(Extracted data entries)
BEGIN

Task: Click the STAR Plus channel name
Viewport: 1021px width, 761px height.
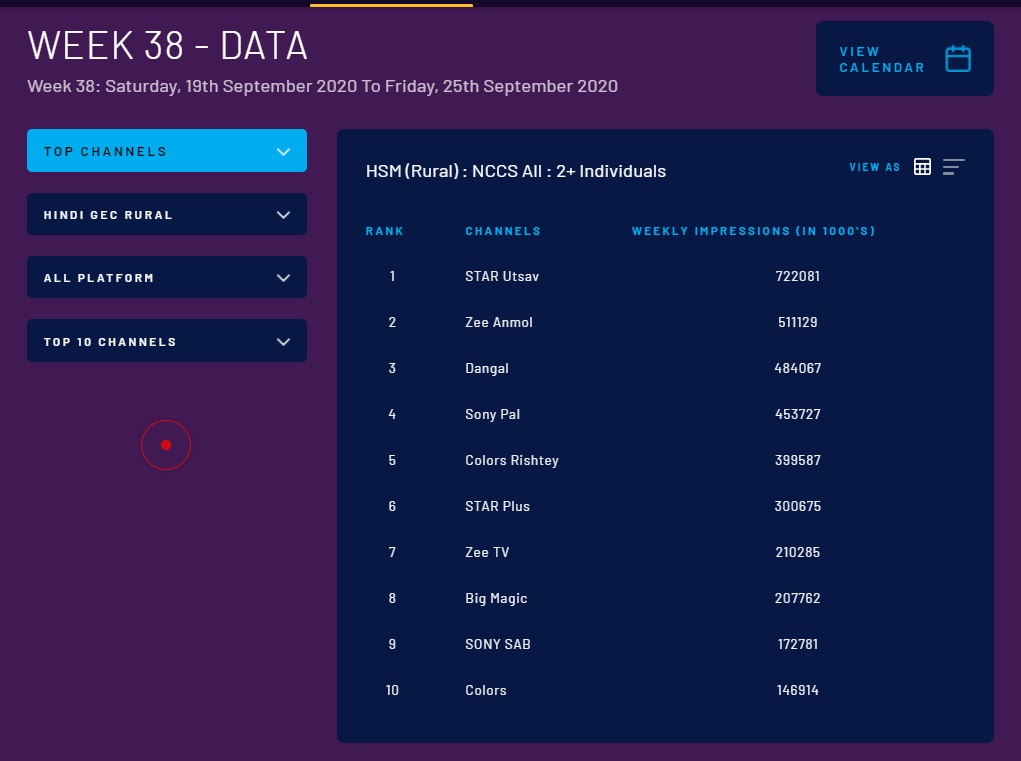Action: (498, 506)
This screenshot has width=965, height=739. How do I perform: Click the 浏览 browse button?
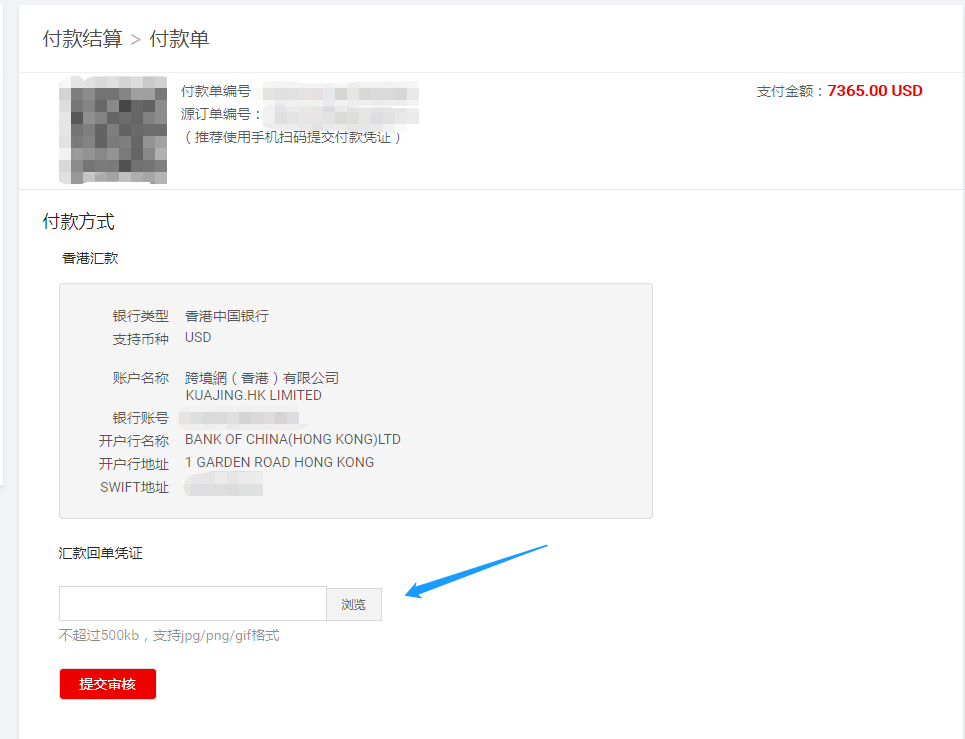[x=354, y=604]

END

- [Description of the task] Give each record above back word for word, but carry over none of the pictures.

- [Result of this task]
Task: Click the STAR Plus channel name
Viewport: 1021px width, 761px height.
Action: (498, 506)
This screenshot has width=965, height=739. How do I perform: Click the 浏览 browse button?
[x=354, y=604]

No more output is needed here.